Until I heard this line:
-"Dying broke and drunk and full of heroin at the age of 34 is not exactly my idea of success."
-"I'd rather die drunk, broke at 34 and have people at a dinner table talk about me than live to be rich and sober at 90 and nobody remembered who I was."
I began to be ignited by the pursuit of perfection, and I saw myself and the paranoid side of my heart a few years ago. Seeing his dripping blood is like seeing the thick calluses on my fingers, I just hate that they are not thicker, thick enough to make me "one of the greatest". Seeing him holding back the pain in his heart and breaking up with his girlfriend expressionlessly, and his girlfriend confirmed with tears, "Do you think I will hinder your success?" I excitedly want to answer "yes! yes! yes!" for the male protagonist. Because in our lives, most of our time is spent on piano practice, study, thinking, and even creation, and these need to be done alone, just like practice and meditation. I saw the shadow of the people around me in the hero, who was depressed, anxious, and his temperament changed drastically because he couldn't achieve my perfect state.
"Not quite my tempo!! Faster! Faster!!!" However, both Andrew and Fletcher are like machines. A machine without emotion and music. Music is not a men's 100m final, and the quality of music is not judged by speed. You can run with feelings, you can also run with "what will I eat later", or you can run with empty space. The last thing you see is the number on the stopwatch anyway. Strictly following the quarter note = 208 marked on the score does not mean that you can play the most moving music. A performer is like a magician who can create another parallel space in the real world at this moment. The pianist can ignore the tens of thousands of eyes in the dark and immerse himself in a beam of yellow light, single-handedly as if into a man's land. At this time, he may be in Poland in 1830 or Vienna in 1750, creating a world of sound out of the present under his fingers, slowly and bit by bit, drawing the audience into a long axis of history and emotion. .

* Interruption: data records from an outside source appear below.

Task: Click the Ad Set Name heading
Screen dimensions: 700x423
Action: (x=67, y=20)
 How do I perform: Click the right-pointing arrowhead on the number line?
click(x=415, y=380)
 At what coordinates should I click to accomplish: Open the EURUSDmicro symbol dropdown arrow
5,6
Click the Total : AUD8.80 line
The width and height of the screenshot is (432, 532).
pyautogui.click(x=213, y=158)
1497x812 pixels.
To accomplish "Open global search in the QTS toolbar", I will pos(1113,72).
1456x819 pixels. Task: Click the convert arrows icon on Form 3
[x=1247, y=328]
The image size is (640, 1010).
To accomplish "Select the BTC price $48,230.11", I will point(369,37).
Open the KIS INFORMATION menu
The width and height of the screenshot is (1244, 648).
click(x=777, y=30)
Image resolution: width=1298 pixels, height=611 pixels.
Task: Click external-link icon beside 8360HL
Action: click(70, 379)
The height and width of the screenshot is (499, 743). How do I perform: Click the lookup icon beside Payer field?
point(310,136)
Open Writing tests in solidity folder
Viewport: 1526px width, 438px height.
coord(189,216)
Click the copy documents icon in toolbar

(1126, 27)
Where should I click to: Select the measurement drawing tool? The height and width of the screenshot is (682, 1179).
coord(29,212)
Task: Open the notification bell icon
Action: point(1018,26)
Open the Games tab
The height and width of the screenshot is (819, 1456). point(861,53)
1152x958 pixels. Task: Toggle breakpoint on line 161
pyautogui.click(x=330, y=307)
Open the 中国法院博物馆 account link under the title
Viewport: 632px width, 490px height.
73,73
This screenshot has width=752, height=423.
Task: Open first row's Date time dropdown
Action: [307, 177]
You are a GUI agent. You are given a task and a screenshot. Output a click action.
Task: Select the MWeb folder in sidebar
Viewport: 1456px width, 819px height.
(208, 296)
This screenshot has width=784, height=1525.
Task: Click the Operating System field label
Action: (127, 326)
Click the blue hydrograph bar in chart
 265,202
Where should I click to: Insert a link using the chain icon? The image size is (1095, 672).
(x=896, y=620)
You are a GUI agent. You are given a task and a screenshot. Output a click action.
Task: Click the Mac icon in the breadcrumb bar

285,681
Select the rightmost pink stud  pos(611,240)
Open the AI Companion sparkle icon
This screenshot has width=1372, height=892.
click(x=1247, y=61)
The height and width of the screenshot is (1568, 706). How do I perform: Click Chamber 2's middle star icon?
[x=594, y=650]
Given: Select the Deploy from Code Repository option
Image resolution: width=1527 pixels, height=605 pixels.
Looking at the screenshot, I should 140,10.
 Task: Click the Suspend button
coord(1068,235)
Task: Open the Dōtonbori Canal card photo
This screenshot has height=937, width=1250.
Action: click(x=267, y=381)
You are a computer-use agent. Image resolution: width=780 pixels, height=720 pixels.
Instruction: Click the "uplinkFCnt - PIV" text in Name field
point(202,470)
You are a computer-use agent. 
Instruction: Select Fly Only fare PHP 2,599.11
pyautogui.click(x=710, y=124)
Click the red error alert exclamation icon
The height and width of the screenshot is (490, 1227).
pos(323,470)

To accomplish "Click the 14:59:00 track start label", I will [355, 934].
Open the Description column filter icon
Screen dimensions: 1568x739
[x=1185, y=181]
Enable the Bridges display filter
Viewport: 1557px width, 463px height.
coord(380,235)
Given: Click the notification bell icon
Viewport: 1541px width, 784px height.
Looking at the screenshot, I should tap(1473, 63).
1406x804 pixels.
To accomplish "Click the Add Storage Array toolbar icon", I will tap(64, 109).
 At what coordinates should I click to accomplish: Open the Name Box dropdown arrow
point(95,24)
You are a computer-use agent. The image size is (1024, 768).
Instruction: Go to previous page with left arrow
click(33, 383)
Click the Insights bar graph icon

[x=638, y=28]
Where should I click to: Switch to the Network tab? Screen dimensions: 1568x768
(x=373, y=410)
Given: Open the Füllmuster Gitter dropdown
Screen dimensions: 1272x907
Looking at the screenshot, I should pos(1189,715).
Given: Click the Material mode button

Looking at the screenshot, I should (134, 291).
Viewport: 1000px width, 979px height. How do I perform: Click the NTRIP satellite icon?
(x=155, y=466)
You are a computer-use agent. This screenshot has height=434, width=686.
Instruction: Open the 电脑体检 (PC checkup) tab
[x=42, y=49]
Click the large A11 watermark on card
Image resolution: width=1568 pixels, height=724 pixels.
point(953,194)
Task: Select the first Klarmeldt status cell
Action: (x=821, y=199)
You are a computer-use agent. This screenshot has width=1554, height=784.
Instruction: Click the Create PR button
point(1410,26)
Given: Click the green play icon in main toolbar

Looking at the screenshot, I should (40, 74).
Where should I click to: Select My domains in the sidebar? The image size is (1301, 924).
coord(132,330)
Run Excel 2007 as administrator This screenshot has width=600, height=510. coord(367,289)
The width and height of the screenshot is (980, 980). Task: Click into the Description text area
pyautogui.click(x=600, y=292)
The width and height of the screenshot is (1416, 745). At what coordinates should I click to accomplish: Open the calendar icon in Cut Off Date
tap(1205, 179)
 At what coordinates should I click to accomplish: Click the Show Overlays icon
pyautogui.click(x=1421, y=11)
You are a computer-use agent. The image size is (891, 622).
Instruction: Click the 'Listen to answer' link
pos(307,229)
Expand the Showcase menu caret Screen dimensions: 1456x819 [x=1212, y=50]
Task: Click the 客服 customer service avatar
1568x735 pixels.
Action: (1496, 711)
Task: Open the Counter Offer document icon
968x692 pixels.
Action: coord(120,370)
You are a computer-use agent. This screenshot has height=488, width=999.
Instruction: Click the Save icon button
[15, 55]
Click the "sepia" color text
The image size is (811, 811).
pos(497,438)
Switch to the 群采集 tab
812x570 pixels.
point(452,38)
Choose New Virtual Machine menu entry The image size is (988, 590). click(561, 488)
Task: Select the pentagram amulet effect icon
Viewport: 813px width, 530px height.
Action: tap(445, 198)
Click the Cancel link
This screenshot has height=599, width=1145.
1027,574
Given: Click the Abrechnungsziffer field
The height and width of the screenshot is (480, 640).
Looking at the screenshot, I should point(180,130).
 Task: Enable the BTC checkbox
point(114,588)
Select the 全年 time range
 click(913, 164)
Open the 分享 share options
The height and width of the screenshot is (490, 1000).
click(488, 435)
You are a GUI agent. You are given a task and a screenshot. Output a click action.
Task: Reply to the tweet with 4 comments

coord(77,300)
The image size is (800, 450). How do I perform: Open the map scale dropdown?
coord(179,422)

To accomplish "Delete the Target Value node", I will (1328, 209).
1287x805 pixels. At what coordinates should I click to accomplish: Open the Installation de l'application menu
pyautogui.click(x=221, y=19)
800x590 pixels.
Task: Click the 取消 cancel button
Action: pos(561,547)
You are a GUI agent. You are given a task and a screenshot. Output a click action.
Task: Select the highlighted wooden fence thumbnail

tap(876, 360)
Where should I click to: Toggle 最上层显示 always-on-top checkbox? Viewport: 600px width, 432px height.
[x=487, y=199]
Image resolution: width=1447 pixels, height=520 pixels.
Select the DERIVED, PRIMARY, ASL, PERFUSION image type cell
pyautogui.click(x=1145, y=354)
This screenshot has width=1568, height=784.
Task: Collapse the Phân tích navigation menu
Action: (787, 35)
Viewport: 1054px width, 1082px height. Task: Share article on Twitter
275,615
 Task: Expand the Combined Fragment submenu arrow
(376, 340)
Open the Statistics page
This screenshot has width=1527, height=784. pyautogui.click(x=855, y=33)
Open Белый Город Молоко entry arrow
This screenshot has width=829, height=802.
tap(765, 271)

The real Charlie Parker was not nearly smashed by Jo Jones with cymbal. In his autobiography, Cymbal just hit the ground and made a ding-dong sound to signal him to get out. On the second day, he didn’t change his mind and turned into a robot and began to accelerate wildly. Instead, he began to study systematically in the following year, including music theory, and listened to a lot of masters’ performances, and gradually became one of the masters who are well-rounded. . Miles Davis did not fire the sound engineer because of the slight squeaking of the chair often on the album. Instead, this unique studio noise became a good story. Music critics kept talking about it, giving it a "jazzy sense of time." And a sense of space". Dave Brubeck wandered in Turkey in 1950. Inspiration from a foreign land passed through a fantastic and talented brain, which gave birth to the wonderful five-time jazz "Take Five". This is the soul of music.
The only moment in the whole movie that makes me feel my soul is when Fletcher is playing the piano in a bar. The expression on his face resembled a player enjoying music, the eyebrows raised with the discordant minor second interval, and the relieved smile when returning to the main chord.
As for Andrew's final revenge and the solo that made countless audiences bloody, in real life, I can only say good luck to him. Boy, no matter how fast you move, you still can't be Charlie Parker. Because you have no soul.